**Extract**
In matrix algebra, operations on matrices differ from similar operations of scalar algebra in several respects. The matrix algebra operations, in general, are not commutative and attention must be paid to whether the matrices are conformable with respect to the intended operation. Also, it must be noted whether the matrix operation pertains to matrix elements or to matrices.
Subtraction of matrix elements
To subtract elements of matrices A and B,
- C = A ( − ) B
elements of matrix B are subtracted from their corresponding elements in matrix A and stored as elements of matrix C. Obviously, all three matrices must have the same dimensions (the same number of rows and columns). Notice that the minus sign in the above equation is enclosed in parentheses to indicate subtraction of matrix elements, as contrasted with subtraction of matrices. The subtraction of matrix elements is defined for two matrices of same dimensions and is computed by subtracting corresponding elements, i.e.,
(a − b)j = aj − bj. For example,
\begin{bmatrix}
1 & 3 \\
1 & 0 \\ 1 & 2
\end{bmatrix}
( - )
\begin{bmatrix}
0 & 0 \\
7 & 5 \\
2 & 1
\end{bmatrix}
=
\begin{bmatrix}
1-0 & 3-0 \\
1-7 & 0-5 \\
1-2 & 2-1
\end{bmatrix}
=
\begin{bmatrix}
1 & 3 \\
-6 & -5 \\
-1 & 1
\end{bmatrix}
Subtraction of matrices
Textbooks on matrix algebra (cf., Horst, 1963; Shores, 2003), routinely describing major and minor vector products, do not include analogical operations for the major and minor differences of minuends and subtrahends. These operations are easy to imagine but not discussed, as most of their potential applications can be as well accomplished by other matrix algebra operations. However, on close scrutiny, the matrix algebra operation of subtraction (of vectors, not elements of vectors, of matrices, not elements of matrices) can be used for concise expression of many abstract concepts within the matrix algebra framework. To subtract matrices
A and
B,
- C = A − B
the number of columns in matrix A must equal the number of rows in matrix B, in another words, the matrices must be conformable to matrix subtraction. The resulting matrix C will have the number of rows of the first matrix and the number of columns of the second matrix. For example, if matrix A is a 3×2 matrix and matrix B is a 2×3 matrix, the resulting matrix will be a 2×2 matrix. The schematic representation of matrix subtraction is shown below:
\begin{bmatrix}
a & b & c \\
d & e & f
\end{bmatrix}
-
\begin{bmatrix}
g & h \\
i & j \\
k & l
\end{bmatrix}
=
\begin{bmatrix}
(a-g)+(b-i)+(c-k) & (a-h)+(b-j)+(c-l) \\
(d-g)+(e-i)+(f-k) & (d-h)+(e-j)+(f-l)

**Provided data**

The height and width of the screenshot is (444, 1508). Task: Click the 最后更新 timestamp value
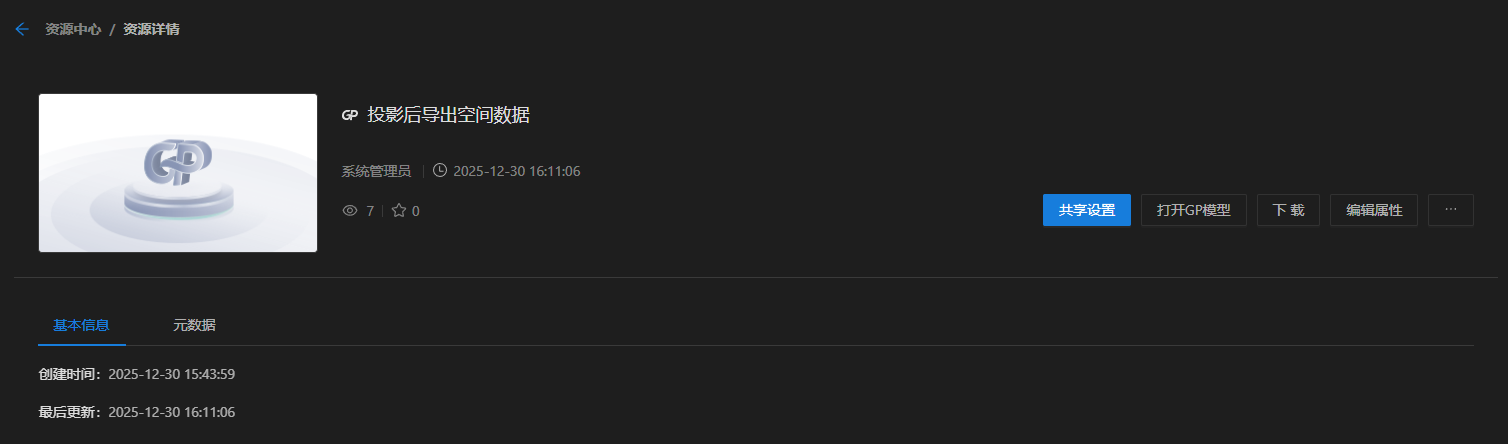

**Required work**
• A. Reproduce word for word the stretch of the text on matrix subtraction from "In matrix algebra, operations" through "or to matrices.".
• B. In the text on matrix subtraction, why is the minus sign in the equation C = A ( − ) B enclosed in parentheses?
• C. For each statement, say yes or no according to the text on matrix subtraction and quote the words that decide it.
(i) Subtracting elements of two matrices requires all three matrices to have the same dimensions.
(ii) The textbooks cited describe operations for the major and minor differences of minuends and subtrahends.
(iii) Matrix algebra operations are, in general, commutative.

**Responses in order**
• A.
In matrix algebra, operations on matrices differ from similar operations of scalar algebra in several respects. The matrix algebra operations, in general, are not commutative and attention must be paid to whether the matrices are conformable with respect to the intended operation. Also, it must be noted whether the matrix operation pertains to matrix elements or to matrices.

• B. It indicates subtraction of matrix elements, as contrasted with subtraction of matrices.

• C.
(i) Yes: "Obviously, all three matrices must have the same dimensions (the same number of rows and columns)."
(ii) No: "do not include analogical operations for the major and minor differences of minuends and subtrahends."
(iii) No: "The matrix algebra operations, in general, are not commutative"